Functions & Features

  • Define core schema with SQLModel: Civilization, Event, Tag.
  • Model many-to-many relationships via EventTag.
  • Set up Alembic and generate an initial migration.
  • Run a pytest that upgrades a fresh DB and asserts the four tables exist.

Requirements / Setup

  • Python 3.11+ recommended

Install basics:

pip install sqlmodel sqlalchemy alembic pytest

Environment:

# SQLite file location

setx DATABASE_URL “sqlite:///db/civ.db”   # (PowerShell: $env:DATABASE_URL = …)

Minimal Code Sample

# app/models/core.py

from typing import Optional, List

from sqlmodel import SQLModel, Field, Relationship

class EventTag(SQLModel, table=True):        # link table first so it’s importable

    event_id: int = Field(primary_key=True, foreign_key=”event.id”)

    tag_id:   int = Field(primary_key=True, foreign_key=”tag.id”)

class Civilization(SQLModel, table=True):

    id: Optional[int] = Field(default=None, primary_key=True)

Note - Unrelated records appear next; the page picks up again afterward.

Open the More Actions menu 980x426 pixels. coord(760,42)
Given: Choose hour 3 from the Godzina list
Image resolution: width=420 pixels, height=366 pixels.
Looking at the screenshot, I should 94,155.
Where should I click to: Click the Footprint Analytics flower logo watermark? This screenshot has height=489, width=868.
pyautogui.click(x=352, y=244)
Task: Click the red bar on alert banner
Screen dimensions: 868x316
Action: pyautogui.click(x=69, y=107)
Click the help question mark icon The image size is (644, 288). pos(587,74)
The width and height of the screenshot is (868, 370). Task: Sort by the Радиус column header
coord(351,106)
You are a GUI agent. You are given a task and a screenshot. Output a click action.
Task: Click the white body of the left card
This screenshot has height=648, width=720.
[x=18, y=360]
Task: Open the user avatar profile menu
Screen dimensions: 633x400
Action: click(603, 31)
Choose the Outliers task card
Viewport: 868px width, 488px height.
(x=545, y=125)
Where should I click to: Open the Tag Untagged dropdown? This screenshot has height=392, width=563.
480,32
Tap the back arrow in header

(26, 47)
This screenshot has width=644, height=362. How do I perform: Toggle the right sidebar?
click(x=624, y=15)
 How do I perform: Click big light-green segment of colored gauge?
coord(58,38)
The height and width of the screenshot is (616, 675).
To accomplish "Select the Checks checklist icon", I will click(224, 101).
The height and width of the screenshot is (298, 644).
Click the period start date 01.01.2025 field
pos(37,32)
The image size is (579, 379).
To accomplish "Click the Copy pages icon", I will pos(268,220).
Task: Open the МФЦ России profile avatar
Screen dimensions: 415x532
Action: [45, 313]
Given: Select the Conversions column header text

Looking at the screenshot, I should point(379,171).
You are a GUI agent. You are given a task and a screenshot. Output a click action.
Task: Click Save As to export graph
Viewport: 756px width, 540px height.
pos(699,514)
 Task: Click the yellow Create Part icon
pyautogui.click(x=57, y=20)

    name: str; region: str

    start_year: int; end_year: Optional[int] = None

    events: List[“Event”] = Relationship(back_populates=”civilization”)

class Event(SQLModel, table=True):

    id: Optional[int] = Field(default=None, primary_key=True)

    civilization_id: int = Field(foreign_key=”civilization.id”)

    title: str; year: int

    civilization: Optional[Civilization] = Relationship(back_populates=”events”)

    tags: List[“Tag”] = Relationship(back_populates=”events”, link_model=EventTag)

class Tag(SQLModel, table=True):

    id: Optional[int] = Field(default=None, primary_key=True)

    name: str

    events: List[Event] = Relationship(back_populates=”tags”, link_model=EventTag)

Define the link table first; then reference it with link_model=EventTag for a clean many-to-many.

The Civilization Timeline Builder

Notes / Lessons Learned

  • I first tried adding __tablename__ like in raw SQLAlchemy. SQLModel didn’t appreciate that. Dropping __tablename__ and using table=True made everything click. Foreign keys then target the default singular table names (“civilization.id”, “event.id”, “tag.id”), which is tidy and predictable.
  • AI is a fantastic copilot—as long as I stay the pilot. When in doubt, I asked for small, verifiable steps and sanity checks. Explaining my error messages clearly got me faster, better fixes.
  • Alembic initialization matters. The one-liner alembic init alembic builds the right scaffolding. File structure isn’t ceremony—it’s how tools find each other.
  • A tiny gotcha: Alembic autogenerate used SQLModel’s AutoString in the revision, but the file only imported SQLAlchemy. Adding import sqlmodel at the top (or swapping AutoString for sa.String) fixed it. Another tiny snag: from __future__ import annotations must be first or not at all in migration files—easiest solution was to remove it.
  • Pytest wasn’t installed at first; the error reminded me. After installing, pytest -k “migrations” passed. The green check felt like a gold star sticker from elementary school—strangely motivating.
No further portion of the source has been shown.